§ **Given task**:
Give the rows between the lines containing "The image size is (921, 433)." and "pos(222,282)", inclusive, again with "Tap" switched to "Press" and nothing else changed.

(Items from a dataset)
┌──
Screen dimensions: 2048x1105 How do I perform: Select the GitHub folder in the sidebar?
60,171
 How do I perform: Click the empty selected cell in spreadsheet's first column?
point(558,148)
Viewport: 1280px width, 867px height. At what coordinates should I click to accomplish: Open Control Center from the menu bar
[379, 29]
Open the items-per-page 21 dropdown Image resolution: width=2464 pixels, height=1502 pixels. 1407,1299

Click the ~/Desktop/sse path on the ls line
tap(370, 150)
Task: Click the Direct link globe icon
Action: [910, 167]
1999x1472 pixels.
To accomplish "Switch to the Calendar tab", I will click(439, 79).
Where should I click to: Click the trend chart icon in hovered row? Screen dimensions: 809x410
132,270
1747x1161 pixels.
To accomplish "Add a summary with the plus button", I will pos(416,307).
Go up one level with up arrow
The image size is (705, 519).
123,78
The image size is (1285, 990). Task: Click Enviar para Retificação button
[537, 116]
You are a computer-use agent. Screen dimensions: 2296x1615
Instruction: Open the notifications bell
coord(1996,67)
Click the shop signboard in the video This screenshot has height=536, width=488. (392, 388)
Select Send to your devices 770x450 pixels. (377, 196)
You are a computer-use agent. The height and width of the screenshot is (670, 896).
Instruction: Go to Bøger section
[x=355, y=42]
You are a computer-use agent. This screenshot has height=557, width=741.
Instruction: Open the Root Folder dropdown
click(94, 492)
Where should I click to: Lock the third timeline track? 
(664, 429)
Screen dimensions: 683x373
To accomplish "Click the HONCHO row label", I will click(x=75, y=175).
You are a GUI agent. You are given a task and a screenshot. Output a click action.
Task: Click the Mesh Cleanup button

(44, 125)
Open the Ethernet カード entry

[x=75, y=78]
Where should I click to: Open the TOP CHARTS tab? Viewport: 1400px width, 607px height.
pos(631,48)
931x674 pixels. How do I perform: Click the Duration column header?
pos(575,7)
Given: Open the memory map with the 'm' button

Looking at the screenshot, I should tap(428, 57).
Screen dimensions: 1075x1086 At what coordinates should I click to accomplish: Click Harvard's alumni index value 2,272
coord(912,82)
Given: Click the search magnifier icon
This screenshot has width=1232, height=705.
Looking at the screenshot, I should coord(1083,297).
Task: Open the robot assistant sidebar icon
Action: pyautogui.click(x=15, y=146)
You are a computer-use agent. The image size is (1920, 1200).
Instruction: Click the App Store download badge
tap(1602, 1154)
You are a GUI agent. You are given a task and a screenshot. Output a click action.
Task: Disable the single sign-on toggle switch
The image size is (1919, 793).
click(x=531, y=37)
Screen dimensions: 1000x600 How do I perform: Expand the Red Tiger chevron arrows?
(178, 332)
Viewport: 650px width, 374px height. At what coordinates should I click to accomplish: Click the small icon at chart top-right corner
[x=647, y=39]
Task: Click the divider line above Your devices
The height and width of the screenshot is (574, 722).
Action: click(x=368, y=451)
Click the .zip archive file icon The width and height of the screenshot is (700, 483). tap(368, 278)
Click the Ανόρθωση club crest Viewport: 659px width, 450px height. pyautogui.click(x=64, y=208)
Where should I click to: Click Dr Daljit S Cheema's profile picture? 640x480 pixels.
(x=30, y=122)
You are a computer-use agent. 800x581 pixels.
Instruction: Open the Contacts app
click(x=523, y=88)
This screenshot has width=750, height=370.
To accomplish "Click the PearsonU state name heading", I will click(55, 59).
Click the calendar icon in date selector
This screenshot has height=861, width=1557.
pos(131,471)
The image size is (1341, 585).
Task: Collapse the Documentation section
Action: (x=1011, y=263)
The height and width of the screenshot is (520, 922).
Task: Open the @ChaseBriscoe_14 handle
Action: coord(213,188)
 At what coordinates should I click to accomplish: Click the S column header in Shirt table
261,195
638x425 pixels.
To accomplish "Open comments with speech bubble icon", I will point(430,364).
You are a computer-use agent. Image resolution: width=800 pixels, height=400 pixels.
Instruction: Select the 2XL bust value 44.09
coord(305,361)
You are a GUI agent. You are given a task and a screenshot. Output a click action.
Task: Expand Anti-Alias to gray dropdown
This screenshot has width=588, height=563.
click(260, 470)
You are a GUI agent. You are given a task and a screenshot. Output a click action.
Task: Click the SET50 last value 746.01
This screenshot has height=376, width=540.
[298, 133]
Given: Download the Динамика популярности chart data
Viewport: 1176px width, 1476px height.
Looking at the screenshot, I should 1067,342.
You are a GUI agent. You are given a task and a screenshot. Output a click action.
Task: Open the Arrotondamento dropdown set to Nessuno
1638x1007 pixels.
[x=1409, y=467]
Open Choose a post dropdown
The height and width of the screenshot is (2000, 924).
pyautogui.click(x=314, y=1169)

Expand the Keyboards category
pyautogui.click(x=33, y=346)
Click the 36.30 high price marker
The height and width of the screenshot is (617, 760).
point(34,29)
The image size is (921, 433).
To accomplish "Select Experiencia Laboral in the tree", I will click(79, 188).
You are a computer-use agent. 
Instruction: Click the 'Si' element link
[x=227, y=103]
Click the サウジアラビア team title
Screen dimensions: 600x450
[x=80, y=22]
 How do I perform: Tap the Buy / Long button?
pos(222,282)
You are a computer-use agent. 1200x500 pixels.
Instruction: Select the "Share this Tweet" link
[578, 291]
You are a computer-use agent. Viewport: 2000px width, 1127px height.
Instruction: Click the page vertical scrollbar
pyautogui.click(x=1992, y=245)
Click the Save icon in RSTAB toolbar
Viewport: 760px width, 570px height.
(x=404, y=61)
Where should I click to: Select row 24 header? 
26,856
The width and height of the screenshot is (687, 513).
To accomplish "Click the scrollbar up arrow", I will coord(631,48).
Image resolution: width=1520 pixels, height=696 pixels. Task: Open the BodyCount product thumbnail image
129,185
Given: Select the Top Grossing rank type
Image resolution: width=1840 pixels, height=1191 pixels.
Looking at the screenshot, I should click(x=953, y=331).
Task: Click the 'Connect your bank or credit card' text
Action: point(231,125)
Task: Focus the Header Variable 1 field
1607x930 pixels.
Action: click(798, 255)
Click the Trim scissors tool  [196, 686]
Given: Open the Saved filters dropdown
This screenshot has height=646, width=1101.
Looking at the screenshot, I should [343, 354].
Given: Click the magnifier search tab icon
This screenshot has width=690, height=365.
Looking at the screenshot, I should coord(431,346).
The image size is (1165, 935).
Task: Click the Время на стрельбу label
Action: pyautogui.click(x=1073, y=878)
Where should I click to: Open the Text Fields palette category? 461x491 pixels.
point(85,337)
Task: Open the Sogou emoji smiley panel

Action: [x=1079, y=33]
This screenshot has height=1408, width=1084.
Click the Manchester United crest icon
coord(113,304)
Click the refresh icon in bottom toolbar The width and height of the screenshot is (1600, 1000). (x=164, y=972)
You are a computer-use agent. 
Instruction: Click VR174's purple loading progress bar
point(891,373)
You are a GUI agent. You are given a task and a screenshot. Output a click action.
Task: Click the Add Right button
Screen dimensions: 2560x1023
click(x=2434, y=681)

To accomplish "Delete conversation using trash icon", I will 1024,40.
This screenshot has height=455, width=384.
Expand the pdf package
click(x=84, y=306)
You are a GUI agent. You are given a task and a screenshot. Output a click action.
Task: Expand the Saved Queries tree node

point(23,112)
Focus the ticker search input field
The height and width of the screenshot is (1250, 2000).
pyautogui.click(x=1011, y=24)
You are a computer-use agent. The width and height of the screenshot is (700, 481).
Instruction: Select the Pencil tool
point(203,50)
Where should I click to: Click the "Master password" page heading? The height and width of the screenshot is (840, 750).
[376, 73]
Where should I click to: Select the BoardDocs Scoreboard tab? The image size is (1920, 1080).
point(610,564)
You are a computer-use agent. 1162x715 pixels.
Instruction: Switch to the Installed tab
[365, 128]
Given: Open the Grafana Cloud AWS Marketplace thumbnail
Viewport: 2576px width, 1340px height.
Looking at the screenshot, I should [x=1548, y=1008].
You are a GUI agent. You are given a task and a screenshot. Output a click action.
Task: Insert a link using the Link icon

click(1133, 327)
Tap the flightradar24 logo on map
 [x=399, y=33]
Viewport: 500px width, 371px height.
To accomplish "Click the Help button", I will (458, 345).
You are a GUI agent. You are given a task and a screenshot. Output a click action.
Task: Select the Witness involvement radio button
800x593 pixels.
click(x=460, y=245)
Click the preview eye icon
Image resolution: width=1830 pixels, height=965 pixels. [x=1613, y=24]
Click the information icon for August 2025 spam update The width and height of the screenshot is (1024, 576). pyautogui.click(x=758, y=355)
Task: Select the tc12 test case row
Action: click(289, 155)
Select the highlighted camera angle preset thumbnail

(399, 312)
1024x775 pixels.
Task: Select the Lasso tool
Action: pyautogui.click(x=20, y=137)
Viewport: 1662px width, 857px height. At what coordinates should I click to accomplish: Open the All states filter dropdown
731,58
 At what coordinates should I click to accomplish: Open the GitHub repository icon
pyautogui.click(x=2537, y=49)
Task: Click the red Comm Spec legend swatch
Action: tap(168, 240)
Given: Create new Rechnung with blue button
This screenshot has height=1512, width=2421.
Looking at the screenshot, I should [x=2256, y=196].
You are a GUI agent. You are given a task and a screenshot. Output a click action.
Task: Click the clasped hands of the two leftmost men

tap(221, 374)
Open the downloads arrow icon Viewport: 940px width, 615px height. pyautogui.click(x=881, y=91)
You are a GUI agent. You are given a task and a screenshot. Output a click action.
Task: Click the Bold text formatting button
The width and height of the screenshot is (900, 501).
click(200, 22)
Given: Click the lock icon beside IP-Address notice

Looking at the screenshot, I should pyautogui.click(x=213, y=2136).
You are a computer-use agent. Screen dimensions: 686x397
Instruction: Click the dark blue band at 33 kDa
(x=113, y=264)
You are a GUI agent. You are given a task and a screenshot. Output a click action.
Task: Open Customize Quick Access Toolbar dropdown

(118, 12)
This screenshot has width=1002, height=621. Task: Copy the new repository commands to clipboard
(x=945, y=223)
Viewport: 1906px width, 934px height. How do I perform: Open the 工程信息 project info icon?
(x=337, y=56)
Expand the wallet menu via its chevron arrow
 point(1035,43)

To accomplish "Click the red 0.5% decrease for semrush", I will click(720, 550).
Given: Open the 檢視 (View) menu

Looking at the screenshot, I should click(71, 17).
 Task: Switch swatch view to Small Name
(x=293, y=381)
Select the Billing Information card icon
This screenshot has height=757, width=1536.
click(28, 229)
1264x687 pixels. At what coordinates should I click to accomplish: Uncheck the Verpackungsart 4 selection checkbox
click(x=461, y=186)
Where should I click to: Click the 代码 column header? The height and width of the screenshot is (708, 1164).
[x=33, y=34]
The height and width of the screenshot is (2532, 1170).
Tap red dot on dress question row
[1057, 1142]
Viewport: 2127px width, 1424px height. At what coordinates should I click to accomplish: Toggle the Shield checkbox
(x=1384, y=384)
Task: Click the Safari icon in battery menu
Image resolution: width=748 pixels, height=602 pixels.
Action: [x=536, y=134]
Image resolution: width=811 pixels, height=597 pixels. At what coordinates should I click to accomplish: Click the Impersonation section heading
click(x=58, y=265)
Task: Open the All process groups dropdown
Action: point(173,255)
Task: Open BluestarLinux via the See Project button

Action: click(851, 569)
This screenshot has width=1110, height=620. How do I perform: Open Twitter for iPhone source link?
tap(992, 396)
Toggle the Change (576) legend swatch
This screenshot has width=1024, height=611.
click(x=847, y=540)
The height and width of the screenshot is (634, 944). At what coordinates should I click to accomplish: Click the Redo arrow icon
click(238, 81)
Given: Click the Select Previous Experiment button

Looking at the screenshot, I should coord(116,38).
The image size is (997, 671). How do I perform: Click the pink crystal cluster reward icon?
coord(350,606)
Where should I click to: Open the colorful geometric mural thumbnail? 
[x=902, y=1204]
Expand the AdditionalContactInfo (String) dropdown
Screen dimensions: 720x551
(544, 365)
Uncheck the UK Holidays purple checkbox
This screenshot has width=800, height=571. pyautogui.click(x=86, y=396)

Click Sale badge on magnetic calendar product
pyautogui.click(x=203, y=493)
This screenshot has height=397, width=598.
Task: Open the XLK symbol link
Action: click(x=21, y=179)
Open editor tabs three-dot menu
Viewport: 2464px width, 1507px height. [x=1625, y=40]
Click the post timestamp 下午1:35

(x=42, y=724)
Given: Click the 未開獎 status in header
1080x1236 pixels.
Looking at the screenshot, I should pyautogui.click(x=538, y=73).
└──
§ **Exercise output**:
The image size is (921, 433).
To accomplish "Select Experiencia Laboral in the tree", I will click(79, 188).
You are a computer-use agent. 
Instruction: Click the 'Si' element link
[x=227, y=103]
Click the サウジアラビア team title
Screen dimensions: 600x450
[x=80, y=22]
 How do I perform: Press the Buy / Long button?
pos(222,282)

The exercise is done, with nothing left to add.